The first panel underscored the critical role of democratic institutions and the significance of government appointments in enhancing the quality of life for Latinos and all Americans. The discussion highlighted UCLA LPPI’s long-term commitment, including advocacy and targeted research, to promote increased consideration and selection of Latinos for executive appointments. Featuring UCLA LPPI Founding Director Sonja Diaz, Hispanas Organized for Political Equality CEO Helen Torres, UnidosUS Vice President Clarissa Martinez De Castro, and MALDEF President Thomas Saenz, the program provided an opportunity to discuss how appointed positions contribute to community empowerment and pave the road toward a democracy and economy that works for everyone.

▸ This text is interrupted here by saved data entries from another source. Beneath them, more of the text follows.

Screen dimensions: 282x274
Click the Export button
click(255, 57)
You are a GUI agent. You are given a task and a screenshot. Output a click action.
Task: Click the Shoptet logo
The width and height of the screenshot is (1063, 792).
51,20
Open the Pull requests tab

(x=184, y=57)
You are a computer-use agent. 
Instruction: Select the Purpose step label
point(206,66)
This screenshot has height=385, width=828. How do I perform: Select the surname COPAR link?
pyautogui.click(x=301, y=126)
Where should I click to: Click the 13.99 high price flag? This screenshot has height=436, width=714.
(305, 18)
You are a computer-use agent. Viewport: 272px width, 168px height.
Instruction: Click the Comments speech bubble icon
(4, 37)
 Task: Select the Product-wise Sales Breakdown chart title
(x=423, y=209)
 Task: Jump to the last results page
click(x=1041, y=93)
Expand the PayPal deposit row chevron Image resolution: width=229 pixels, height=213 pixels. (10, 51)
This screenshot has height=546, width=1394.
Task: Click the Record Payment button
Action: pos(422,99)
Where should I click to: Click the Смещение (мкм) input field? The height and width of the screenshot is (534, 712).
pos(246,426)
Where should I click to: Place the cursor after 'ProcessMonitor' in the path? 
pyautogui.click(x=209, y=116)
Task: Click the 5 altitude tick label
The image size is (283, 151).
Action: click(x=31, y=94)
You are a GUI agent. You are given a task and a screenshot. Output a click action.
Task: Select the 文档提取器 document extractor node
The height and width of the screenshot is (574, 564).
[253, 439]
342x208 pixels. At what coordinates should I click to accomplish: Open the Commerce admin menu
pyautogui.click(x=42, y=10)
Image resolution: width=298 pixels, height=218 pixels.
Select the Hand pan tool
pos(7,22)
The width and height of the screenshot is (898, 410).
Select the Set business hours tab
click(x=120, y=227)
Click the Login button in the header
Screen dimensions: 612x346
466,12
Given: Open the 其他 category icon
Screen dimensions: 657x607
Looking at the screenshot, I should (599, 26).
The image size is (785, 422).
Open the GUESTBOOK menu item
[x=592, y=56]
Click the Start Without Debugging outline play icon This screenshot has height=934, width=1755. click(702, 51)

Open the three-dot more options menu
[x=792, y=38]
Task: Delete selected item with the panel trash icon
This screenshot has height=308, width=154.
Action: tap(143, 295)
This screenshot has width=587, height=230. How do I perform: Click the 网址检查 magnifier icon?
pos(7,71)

“By focusing on the role of appointed positions, UCLA LPPI shed light on the untapped potential of communities of color to exert political power and hold our democracy accountable. Through cross-sectoral collaboration and philanthropic support, we can fortify a democracy that works for everyone, and foster a more inclusive and representative democracy where every voice is heard.” said Diaz.
The second panel, led by UCLA LPPI Deputy Director Lila Burgos delved into the issue of underrepresentation faced by Latinas and other women of color in positions of power, aiming to highlight the challenges and opportunities facing these women. Panelists highlighted that Latinas often encounter hurdles not due to competency, but because of systemic issues, such as pay disparities and relegation to positions with limited power and influence that hinder their ability to lead and succeed.
Erica Bernal- Martinez, Chief Operating Officer, NALEO Educational Fund ; Celia Lacayo, Associate Director of Community Engagement, UCLA ; Lila Burgos, Deputy Director UCLA LPPI; Helen Torres, CEO, Hispanas Organized for Political Equality (HOPE) ; Jean Guerrero, Columnist, LA Times
Burgos emphasized this point, saying, “The struggle Latinas face is a delicate balancing act between self-care, familial obligations, and the unwavering determination required to defy the odds and persist in the fight for success.”
The panel served as a milestone for the Latina Futures 2050 Lab as it begins its mission to ensure Latinas have the resources needed to succeed. In 2022, the California Legislature appropriated $15 million for a partnership between UCLA LPPI and the UCLA Chicano Studies Research Center to support policy research, leadership programs and civic engagement focused on Latinas.
The HIP Conference serves as an annual reminder that progress requires Latinos to be at every decision-making table. UCLA LPPI is carrying the work beyond the conference doors to build a country where no one is left behind.